Polling Analysis and Election Forecasting

Sensitivity to Prior Assumptions

One of the key ways in which my forecasts could be wrong at this stage in the campaign is in the specification of prior beliefs over each state’s election outcome. These are the baseline historical forecasts I start out with, before updating from more recent polls. I’ve chosen to base my priors on a structural model that expects Obama to win 52.7% of the national major-party vote in 2012; or 1% less than what he received in 2008. As I wrote yesterday, this is already a fairly large margin of victory. It’s the main reason the model is producing probabilities of Obama’s reelection over 95%.

But what if the historical forecast is off? To answer this, we can run the model using a baseline forecast lower than the 52.7% I’m putting my faith in now. Suppose we had reason to believe that Obama’s national vote share will fall by 2%, down to 51.7%; or by 3%, down to 50.7%.

At 52.7%, we get what’s currently showing up on the site: a 97% chance of victory for Obama, with a median electoral vote forecast of 328.


At 51.7%, Obama’s probability of winning falls to 89%, with a median forecast of 314 electoral votes.

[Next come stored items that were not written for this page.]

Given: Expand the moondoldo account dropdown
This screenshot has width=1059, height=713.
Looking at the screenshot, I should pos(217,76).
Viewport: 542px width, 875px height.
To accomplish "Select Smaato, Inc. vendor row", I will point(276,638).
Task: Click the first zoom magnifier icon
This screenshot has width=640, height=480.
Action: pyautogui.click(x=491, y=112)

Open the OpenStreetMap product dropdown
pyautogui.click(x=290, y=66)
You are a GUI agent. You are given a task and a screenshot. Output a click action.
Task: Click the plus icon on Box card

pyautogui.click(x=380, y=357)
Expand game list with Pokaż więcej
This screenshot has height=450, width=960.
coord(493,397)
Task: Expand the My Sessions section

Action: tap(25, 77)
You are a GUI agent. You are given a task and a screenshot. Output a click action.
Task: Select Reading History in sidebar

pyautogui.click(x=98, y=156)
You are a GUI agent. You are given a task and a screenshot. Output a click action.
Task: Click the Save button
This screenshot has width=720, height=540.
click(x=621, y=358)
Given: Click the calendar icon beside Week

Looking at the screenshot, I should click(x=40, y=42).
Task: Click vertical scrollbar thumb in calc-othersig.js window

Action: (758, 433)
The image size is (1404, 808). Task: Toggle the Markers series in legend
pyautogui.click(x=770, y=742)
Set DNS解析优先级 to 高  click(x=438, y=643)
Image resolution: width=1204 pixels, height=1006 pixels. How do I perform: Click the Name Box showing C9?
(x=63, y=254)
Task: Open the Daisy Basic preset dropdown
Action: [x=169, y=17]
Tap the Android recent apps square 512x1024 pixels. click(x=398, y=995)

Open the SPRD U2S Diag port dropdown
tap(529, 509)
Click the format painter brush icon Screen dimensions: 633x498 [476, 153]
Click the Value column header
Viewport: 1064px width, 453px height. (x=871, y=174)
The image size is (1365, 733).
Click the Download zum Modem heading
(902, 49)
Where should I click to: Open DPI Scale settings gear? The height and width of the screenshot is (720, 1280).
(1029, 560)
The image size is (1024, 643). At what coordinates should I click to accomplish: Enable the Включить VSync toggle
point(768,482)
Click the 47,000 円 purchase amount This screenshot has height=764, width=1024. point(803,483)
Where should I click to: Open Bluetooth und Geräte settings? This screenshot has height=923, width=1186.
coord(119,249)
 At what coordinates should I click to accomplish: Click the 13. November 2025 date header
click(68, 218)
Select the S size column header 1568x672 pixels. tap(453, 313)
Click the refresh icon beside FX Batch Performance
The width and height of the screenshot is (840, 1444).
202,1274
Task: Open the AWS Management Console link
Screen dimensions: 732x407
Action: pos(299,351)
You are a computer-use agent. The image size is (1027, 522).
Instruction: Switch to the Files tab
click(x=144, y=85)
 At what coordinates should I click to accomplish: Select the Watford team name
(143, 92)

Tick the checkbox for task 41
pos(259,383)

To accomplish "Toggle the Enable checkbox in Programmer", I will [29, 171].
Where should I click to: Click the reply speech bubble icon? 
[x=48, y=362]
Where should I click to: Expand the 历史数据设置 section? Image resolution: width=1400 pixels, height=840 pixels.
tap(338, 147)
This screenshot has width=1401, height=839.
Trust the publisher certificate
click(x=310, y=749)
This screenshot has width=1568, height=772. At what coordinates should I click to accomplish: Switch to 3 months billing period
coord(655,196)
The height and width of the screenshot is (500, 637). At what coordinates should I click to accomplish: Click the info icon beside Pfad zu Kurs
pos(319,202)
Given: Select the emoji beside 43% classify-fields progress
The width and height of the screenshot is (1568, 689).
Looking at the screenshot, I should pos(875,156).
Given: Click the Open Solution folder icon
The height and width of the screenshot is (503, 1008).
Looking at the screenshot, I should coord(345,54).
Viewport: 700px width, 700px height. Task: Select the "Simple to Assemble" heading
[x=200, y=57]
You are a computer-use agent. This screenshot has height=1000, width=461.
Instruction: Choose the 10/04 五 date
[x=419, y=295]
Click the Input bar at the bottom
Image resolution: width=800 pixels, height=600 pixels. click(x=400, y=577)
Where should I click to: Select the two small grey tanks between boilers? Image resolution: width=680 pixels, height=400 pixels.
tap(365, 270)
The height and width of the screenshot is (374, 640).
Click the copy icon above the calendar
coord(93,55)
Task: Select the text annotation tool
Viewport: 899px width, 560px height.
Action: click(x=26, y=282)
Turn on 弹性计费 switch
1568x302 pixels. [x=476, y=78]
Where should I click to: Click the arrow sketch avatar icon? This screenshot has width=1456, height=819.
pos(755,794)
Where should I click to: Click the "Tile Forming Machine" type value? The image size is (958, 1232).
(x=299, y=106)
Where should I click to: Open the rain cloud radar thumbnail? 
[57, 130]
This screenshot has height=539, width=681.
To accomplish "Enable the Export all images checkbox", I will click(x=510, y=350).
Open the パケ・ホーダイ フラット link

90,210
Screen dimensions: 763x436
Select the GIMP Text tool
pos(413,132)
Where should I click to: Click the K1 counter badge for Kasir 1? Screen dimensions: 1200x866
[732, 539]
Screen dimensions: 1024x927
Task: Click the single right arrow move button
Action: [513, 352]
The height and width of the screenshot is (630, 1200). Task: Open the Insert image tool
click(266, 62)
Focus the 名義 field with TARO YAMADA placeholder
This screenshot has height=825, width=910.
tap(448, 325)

Finally, at 50.7%, Obama’s probability of winning is still, perhaps, surprisingly high: 81%, with 303 electoral votes.


What’s sustaining these chances is how well Obama has consistently been doing in the state polls. According to current estimates, Obama is way ahead in states like Pennsylvania, Oregon, Ohio, and Wisconsin. He also has the lead in closer states, such as Virginia, Michigan, and Colorado.

Let’s make one more comparison. Over at FiveThirtyEight, Nate Silver does a very similar electoral vote simulation to compute the probability of an Obama or Romney victory (although based on a very different model). Here’s his histogram as of today.

It actually looks fairly similar to my current simulation results (the first histogram above), with a 10% spike at 332, and a 4.5% spike at 303. The big difference with his is that there’s almost nothing in between! Instead, he finds a long left tail, with Obama having a small but consistent probability of winning anywhere from 270, down past just 150 electoral votes. That’s Bob Dole territory.

It’s this extended left tail that lets Silver conclude that Romney has even a 35% chance of winning right now. Silver also calculates his electoral vote forecast as the mean, rather than the median (as I do) of his simulation results. This is how he gets a forecast of 292.3 electoral votes for Obama. If he used the median, it would quite a bit higher. And if he filled in that empty space on the Obama side of the histogram, I imagine his probabilities of an Obama reelection would be pretty close to mine.

1 Comment

  1. AySz88

    Frankly, I think the long tail at this early date makes the forecast look more plausible, not less. There’s definitely a small but worthwhile-to-include chance of some sort of big election-shifting event (scandal, disaster, etc.). Even if you reckon it’d have to be a once-in-a-half-century surprise, that still puts 4% probability mass in each tail.

    My gut reaction is that such an event would be slightly more likely to be to the incumbent’s detriment, but that’s just a guess.

    No idea what’s causing the lack of probability mass in the 304-331 range, though. The subset-of-states (regional, etc.) correlations in his model? Hm.